Heart Health & Nutrition
A healthy diet can help reduce your risk of developing coronary heart disease and stop you gaining weight, reducing your risk of diabetes and high blood pressure.
We recognise this may be a worrying time for lots of people and we know that people tend turn to food as a way of coping with stress or other emotions. This is common, but when you’re feeling down it’s even more important to fuel your body and mind with nutritious, feel-good food. This isn’t always the easiest or most attractive option, but it will make you feel much better in the long run.
A balanced diet
Everyone should aim for a well balanced diet. Faddy crash diets may not provide the balance of nutrients you need.
The best way to understand it is to think of foods in food groups.
Try to eat:
plenty of fruit and vegetables
plenty of starchy foods such as bread, rice, potatoes and pasta. Choose wholegrain varieties wherever possible
some milk and dairy products
some meat, fish, eggs, beans and other non-dairy sources of protein
only a small amount of foods and drinks high in fats and/or sugar.
Fruit and vegetables
A well-balanced diet should include at least 5 portions of fruit and veg a day. Try to vary the types of fruit and veg you eat.
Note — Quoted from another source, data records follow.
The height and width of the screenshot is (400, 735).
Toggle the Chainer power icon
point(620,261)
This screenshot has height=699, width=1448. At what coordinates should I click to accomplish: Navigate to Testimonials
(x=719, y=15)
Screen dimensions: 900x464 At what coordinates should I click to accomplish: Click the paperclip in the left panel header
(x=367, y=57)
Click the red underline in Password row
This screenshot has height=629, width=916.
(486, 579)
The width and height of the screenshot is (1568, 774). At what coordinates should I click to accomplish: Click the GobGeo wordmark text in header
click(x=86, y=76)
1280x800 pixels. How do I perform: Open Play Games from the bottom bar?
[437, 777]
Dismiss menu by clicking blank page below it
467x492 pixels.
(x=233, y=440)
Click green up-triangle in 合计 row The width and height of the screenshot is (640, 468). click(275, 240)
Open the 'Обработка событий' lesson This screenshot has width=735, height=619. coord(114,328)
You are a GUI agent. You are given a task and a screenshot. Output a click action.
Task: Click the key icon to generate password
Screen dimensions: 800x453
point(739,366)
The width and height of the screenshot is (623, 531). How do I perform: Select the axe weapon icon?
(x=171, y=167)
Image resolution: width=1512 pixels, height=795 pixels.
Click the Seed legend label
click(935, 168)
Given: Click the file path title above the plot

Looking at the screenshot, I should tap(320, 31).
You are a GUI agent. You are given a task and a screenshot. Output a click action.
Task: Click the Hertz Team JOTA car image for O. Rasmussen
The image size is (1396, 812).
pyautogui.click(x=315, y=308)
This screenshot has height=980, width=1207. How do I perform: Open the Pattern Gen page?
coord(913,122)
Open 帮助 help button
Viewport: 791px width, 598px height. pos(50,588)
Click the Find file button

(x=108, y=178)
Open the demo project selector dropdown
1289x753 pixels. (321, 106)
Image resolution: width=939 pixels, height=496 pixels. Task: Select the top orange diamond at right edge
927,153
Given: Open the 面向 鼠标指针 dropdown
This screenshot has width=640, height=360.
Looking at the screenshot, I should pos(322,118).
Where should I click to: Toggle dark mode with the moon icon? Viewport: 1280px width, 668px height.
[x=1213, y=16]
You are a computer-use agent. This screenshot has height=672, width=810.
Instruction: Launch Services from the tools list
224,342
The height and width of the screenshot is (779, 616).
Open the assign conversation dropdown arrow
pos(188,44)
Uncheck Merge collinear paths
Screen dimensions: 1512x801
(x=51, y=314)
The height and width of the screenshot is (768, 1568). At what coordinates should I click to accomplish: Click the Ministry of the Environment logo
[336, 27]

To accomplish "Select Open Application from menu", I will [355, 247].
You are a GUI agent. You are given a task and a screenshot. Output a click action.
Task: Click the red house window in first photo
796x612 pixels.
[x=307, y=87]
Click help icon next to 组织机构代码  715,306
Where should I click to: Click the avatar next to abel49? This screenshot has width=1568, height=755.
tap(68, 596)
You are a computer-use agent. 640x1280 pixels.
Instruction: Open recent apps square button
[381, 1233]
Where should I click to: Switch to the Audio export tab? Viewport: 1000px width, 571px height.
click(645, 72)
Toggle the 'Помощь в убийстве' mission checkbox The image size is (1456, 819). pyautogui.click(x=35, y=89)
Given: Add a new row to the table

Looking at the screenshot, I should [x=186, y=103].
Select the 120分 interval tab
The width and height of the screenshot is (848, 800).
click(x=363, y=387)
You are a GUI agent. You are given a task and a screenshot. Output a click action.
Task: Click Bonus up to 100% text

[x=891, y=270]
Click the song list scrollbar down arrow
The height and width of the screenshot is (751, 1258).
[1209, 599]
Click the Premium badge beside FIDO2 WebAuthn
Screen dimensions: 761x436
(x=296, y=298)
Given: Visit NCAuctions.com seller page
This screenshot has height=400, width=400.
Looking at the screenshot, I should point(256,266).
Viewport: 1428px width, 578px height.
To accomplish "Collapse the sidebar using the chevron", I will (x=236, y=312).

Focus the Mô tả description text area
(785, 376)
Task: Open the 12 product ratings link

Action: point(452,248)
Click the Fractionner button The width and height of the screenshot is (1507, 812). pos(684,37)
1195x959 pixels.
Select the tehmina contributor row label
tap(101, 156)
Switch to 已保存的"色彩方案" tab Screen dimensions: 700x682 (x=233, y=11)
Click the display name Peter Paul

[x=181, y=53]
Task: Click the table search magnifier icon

They can be fresh, frozen, dried or tinned. Pure unsweetened fruit juice, pulses and beans count as a portion, but they only make up a maximum of one of your five a day, however much you eat in one day.
A portion is about a handful (80g or 3oz), for example:
4 broccoli florets
3 heaped tablespoons of carrots
To help look after your heart health it is important to make sure you choose the right type of fats.
So to help keep your heart healthy:
Replace saturated fats with small amounts of mono and polyunsaturated fats
Cut down on foods containing trans fats.
It's also important to remember that all fats and oils are high in calories, so even the unsaturated fats should only be used in small amounts.
Too much saturated fat can increase the amount of cholesterol in the blood, which can increase the risk of developing coronary heart disease
Unsaturated fats, which can be monounsaturated fats (for example olive oil, rapeseed oil, almonds, unsalted cashews and avocado) or polyunsaturated fats (including sunflower oil and vegetable oil, walnuts, sunflower seeds and oily fish) are a healthier choice.
Another type of fat, known as trans fat, can also raise the amount of cholesterol in the blood
Saturated fat guidelines
At the moment some guidelines encourage us to swap saturated fats for unsaturated fats. We think more research is needed before suggesting any major changes to healthy eating guidance.
If you drink alcohol, it's important to keep within the recommended guidelines - whether you drink every day, once or twice a week or just occasionally.